Mick Abbott

New Zealand Hut Heroes: Mick Abbott

New Zealand Hut Heroes: Mick Abbott

by Sam Demas, September 2018

(Note: this is part of the larger work New Zealand Huts: Notes towards a Country Study)

Towards the end of our time in New Zealand I realized I’d heard very little about the long range future of huts, and that I hadn’t found any academics studying the world’s largest hut system.  The many passionate Kiwis I spoke with were, understandably, focused on how to preserve the huts they have and ensure equitable access to them.  However my curiosity was finally satisfied when, of all places, I was at the Canterbury Art Museum.  Asking directions to my next destination, the Lincoln University Library.  Serendipitously, this lead to an interesting chat about baches and huts with museum staff member Janet Abbott.   She said I should talk with her brother-in-law Mick Abbott at Lincoln University.  What a fortuitous meeting!

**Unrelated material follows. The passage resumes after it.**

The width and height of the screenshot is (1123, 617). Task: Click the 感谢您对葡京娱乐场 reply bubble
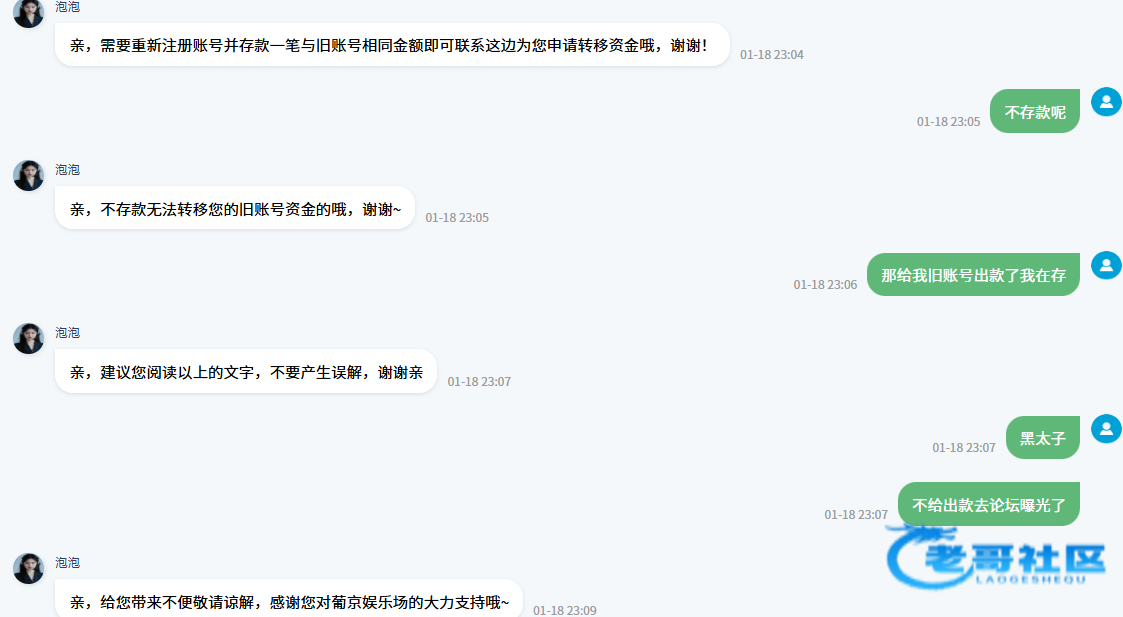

I have published some of Janet’s great work about baches in Canterbury on my web site, and just before leaving NZ, I had an inspirational conversation with Professor Abbott about the future of huts!

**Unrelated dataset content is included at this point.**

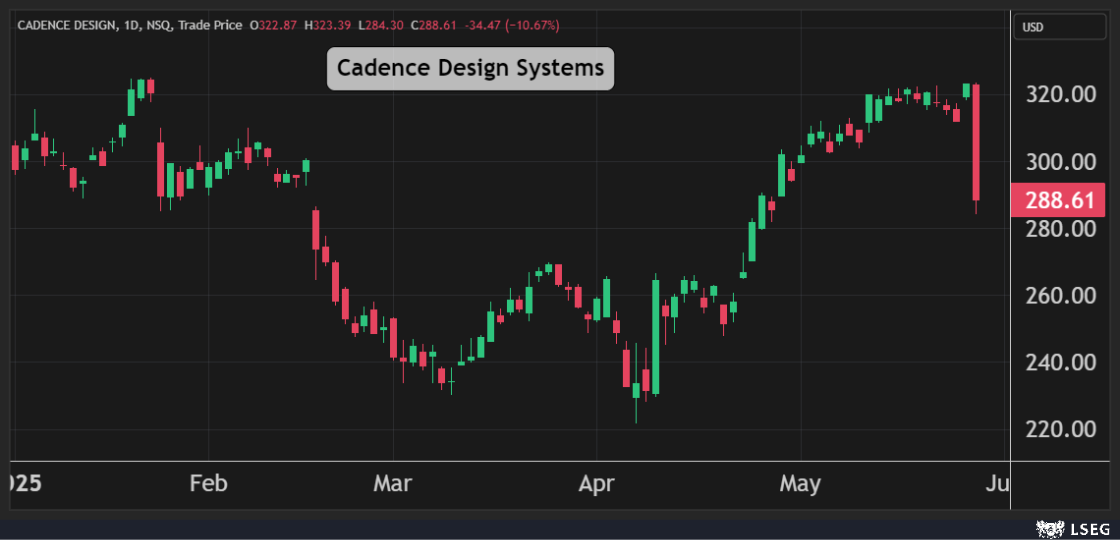The image size is (1120, 540).
Task: Select the Cadence Design Systems title label
Action: pyautogui.click(x=470, y=68)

Mick is a hard-core tramper deeply involved in NZ conservation issues, a creative and provocative thinker, and a landscape architect.   He seems to relish asking questions, but insists on not getting stuck on finding immediate answers or mired in ideologies.  His thinking represents the kind of idealism and insistence on aspiration that I imagine makes many pragmatists impatient or dismissive, and/or seems hopelessly unrealistic.  My sense is that he is always striving to stretch our thinking towards the future, towards new, seemingly impossible, possibilities.  In my experience, folks who take this approach often make earnest folks feel defensive, uncomfortable or frustrated.  Nevertheless, we need people who help push us “use the future to imagine today”.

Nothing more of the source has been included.